__Written request__. Pick out every line in the listing below that contains the word "column", and copy each one in full.

__Stored rows__.
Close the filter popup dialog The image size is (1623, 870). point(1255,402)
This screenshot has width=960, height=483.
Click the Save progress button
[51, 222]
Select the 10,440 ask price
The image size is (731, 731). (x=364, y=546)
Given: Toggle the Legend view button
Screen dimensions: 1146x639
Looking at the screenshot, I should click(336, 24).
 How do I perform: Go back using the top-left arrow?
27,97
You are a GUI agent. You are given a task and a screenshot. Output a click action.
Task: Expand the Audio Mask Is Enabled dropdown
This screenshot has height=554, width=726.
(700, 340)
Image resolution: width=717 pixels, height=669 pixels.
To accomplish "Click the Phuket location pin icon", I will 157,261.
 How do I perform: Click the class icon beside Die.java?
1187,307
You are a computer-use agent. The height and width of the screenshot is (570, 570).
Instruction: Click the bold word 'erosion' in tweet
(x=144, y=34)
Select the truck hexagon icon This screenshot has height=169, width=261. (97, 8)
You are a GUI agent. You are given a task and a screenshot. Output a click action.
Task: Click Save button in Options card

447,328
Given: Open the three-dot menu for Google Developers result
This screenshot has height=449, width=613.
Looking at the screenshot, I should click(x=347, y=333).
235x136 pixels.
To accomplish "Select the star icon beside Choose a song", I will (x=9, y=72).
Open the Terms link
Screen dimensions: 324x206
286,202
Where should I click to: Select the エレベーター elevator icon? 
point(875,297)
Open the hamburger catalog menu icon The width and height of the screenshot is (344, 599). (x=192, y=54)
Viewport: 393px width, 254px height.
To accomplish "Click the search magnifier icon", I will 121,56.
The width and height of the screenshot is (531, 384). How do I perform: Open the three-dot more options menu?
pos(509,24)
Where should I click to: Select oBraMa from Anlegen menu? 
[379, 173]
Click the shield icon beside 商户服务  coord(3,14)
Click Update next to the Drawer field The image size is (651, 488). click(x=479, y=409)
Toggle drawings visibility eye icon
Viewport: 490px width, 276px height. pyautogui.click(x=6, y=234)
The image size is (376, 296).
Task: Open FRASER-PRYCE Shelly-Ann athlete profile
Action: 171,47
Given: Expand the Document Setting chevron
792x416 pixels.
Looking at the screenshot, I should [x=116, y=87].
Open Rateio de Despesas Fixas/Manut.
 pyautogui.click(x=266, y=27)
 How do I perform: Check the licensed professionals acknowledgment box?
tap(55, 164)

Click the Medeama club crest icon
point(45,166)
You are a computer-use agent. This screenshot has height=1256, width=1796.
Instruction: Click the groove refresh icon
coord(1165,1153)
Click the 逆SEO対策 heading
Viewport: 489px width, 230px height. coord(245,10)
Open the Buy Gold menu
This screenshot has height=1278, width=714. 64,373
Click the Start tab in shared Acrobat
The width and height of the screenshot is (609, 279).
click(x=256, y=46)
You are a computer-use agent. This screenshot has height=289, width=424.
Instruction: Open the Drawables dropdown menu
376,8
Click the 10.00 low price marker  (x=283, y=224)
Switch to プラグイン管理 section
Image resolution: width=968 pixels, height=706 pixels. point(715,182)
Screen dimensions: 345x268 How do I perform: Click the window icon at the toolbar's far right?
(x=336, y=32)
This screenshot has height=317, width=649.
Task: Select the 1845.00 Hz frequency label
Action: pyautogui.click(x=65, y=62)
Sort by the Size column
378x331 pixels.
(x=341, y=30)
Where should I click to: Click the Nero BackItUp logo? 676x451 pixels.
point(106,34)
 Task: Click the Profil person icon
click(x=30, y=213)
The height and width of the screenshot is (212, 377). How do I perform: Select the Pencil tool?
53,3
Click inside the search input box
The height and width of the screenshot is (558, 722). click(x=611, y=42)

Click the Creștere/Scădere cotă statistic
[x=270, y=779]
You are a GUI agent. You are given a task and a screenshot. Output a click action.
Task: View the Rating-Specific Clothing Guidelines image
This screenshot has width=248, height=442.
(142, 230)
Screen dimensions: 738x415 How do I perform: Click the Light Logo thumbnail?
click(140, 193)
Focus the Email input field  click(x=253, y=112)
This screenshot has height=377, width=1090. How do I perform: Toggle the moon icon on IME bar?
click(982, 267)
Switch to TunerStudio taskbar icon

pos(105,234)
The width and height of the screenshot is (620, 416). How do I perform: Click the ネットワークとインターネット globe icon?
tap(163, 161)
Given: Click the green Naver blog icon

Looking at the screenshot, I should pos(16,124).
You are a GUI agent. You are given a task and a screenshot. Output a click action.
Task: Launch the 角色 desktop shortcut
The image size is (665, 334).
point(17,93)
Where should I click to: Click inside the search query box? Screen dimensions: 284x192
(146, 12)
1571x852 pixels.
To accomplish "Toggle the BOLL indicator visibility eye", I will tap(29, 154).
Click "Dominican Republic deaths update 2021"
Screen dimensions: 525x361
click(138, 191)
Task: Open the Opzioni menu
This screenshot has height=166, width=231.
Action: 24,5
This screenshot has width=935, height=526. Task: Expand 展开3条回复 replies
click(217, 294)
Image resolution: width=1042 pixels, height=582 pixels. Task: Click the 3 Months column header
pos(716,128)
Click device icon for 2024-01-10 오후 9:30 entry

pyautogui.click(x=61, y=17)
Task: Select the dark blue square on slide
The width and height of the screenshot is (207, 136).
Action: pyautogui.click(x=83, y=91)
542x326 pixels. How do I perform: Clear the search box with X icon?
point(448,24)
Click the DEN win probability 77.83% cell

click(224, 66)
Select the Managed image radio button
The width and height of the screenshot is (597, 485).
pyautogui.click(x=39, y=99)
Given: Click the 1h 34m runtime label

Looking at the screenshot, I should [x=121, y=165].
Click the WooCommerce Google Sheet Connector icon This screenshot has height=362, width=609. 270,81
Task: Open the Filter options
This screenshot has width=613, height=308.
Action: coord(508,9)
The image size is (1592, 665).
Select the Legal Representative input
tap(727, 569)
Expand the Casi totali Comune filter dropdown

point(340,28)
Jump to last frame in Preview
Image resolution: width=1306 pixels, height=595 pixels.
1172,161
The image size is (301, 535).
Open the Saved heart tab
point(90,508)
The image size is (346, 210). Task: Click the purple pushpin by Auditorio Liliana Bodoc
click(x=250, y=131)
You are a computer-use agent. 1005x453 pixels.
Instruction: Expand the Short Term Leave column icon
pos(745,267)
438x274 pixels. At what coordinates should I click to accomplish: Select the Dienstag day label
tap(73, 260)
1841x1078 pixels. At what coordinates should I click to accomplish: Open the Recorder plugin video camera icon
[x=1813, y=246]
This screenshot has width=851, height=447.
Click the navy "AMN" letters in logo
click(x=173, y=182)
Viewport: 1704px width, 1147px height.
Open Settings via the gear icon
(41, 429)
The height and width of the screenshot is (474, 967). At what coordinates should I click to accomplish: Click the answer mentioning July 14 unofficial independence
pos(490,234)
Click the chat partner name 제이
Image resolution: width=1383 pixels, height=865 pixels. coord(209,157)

__Result__.
Sort by the Size column
Image resolution: width=1042 pixels, height=582 pixels. Task: Click the 3 Months column header
Instruction: Expand the Short Term Leave column icon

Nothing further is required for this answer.